= Taekwondo at the 2015 European Games – Qualification =

Taekwondo competition

There will be a total of 128 qualifying places available for taekwondo at the 2015 European Games: 64 for men and 64 for women. 16 athletes will compete in each of the 8 events. Each competing nation will be allowed to enter a maximum of 8 competitors in total (4 men and 4 women), and a maximum of 1 athlete in any weight class. Hosts Azerbaijan is also allowed to enter an athlete in each weight class. Quota places will be allocated by reference to the World Taekwondo Federation Olympic Ranking List as it stands on 31 March 2015.

SUPPLIED ENTRIES:
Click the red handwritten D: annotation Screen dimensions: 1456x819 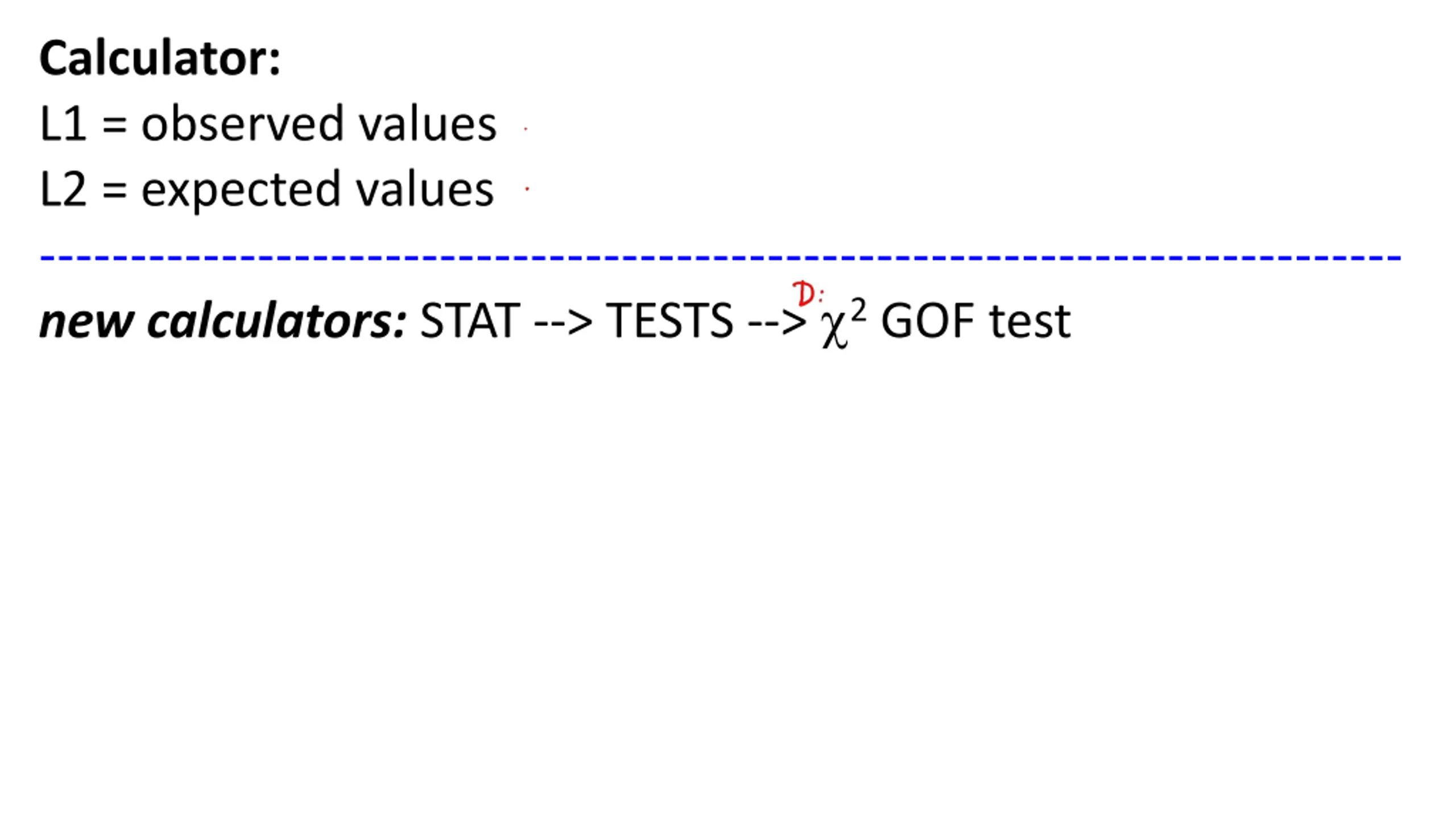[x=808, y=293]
...
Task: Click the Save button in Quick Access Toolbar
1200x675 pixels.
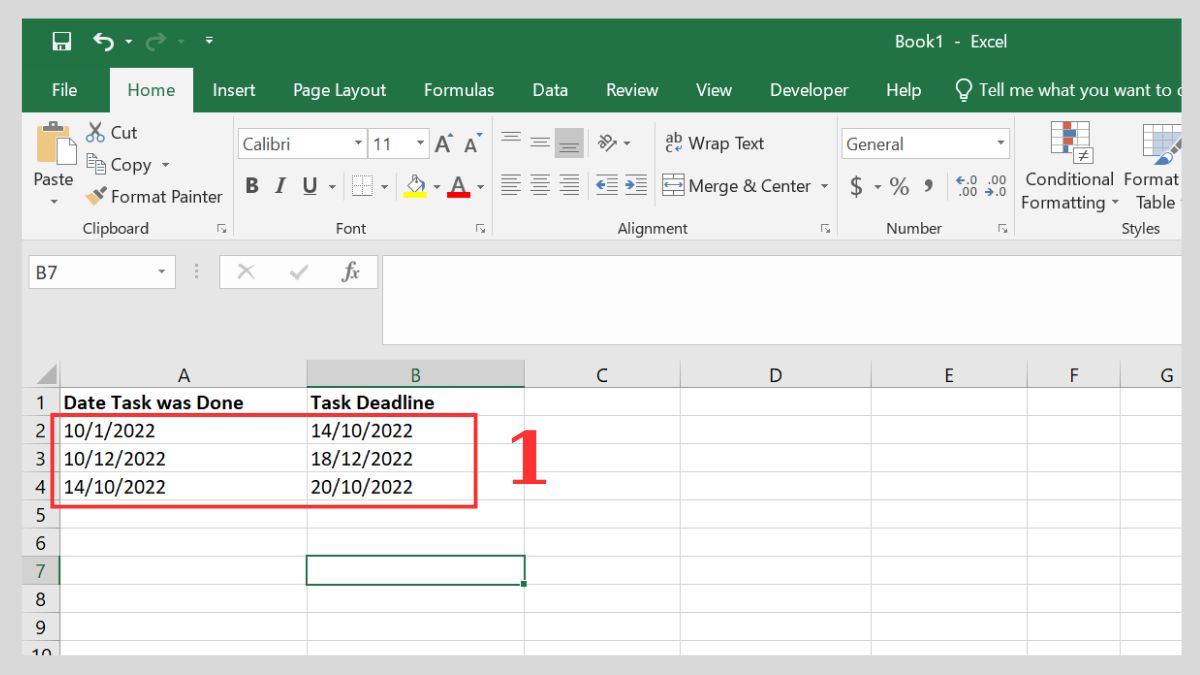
==
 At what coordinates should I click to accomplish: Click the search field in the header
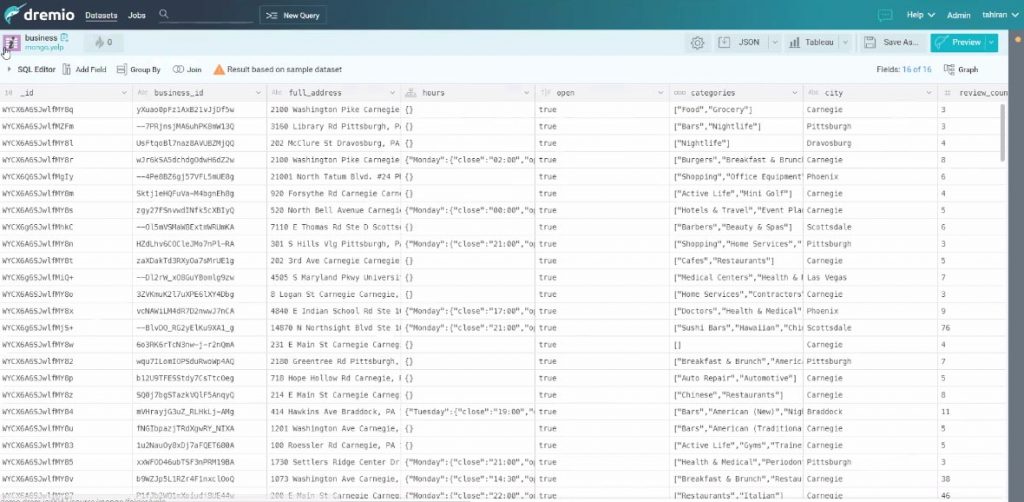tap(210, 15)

REQUIREMENT A:
According to the taekwondo qualification passage, on what basis will quota places be allocated? Answer in one to three sentences.
REQUIREMENT B:
Render the stretch of the rows from the line that contains "At what coordinates" through the line that contains "tap(210, 15)" as a numbered list, leaving out blank lines and the pictures.

RESULT A:
Quota places will be allocated by reference to the World Taekwondo Federation Olympic Ranking List as it stands on 31 March 2015.

RESULT B:
1.  At what coordinates should I click to accomplish: Click the search field in the header
2. tap(210, 15)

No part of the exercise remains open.